_PROBLEM DESCRIPTION_
Return only those lines of the records below in which "computer" appears.

Source records
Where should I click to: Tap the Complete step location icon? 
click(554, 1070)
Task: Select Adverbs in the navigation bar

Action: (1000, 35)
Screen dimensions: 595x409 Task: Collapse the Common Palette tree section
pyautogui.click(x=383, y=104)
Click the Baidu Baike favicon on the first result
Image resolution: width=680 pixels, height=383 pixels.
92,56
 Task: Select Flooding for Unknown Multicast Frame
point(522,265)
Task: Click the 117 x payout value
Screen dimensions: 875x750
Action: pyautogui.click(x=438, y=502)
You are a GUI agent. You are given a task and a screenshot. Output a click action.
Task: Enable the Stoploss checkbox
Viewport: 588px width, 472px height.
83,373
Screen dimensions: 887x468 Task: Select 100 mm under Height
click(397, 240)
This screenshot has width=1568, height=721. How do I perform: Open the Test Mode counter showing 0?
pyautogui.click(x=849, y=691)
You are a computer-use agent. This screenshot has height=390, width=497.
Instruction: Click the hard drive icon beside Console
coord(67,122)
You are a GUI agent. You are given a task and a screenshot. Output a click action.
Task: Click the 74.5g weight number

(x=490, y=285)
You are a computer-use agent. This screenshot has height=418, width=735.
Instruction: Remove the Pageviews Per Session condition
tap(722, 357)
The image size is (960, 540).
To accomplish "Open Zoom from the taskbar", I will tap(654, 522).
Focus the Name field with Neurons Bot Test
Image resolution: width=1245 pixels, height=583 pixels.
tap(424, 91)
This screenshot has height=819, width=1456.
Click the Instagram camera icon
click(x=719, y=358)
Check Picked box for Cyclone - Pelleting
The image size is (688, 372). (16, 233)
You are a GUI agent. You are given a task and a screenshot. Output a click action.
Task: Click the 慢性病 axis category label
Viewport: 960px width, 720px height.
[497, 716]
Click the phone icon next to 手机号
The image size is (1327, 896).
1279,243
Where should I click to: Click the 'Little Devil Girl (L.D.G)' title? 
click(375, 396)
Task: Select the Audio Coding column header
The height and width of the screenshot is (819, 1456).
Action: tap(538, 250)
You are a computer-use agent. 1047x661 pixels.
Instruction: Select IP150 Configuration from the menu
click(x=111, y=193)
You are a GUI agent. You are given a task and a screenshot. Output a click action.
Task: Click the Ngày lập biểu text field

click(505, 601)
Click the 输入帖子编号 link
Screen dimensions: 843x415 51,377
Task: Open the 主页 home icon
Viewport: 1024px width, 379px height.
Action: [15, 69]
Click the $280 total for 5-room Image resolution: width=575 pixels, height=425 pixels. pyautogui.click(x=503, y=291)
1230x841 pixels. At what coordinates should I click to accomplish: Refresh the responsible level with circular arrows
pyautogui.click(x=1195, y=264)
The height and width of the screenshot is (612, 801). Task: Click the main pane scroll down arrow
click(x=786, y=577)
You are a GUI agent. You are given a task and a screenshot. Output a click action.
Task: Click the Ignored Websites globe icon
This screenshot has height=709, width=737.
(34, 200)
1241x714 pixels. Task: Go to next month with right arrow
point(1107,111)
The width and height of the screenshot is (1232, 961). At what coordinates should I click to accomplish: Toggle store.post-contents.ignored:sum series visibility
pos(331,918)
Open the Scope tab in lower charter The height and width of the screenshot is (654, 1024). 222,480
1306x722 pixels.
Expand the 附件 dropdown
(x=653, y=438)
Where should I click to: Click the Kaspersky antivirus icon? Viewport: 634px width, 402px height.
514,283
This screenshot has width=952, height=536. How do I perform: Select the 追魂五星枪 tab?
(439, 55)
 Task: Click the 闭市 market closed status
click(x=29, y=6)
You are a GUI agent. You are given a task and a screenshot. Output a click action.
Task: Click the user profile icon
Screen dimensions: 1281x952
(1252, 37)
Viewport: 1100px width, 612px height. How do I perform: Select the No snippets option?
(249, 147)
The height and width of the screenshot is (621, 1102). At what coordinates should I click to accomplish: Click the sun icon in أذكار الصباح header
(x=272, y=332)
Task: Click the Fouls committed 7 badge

_TASK ANSWER_
You are a computer-use agent. This screenshot has height=390, width=497.
You are a computer-use agent. This screenshot has height=418, width=735.
You are a computer-use agent. 1047x661 pixels.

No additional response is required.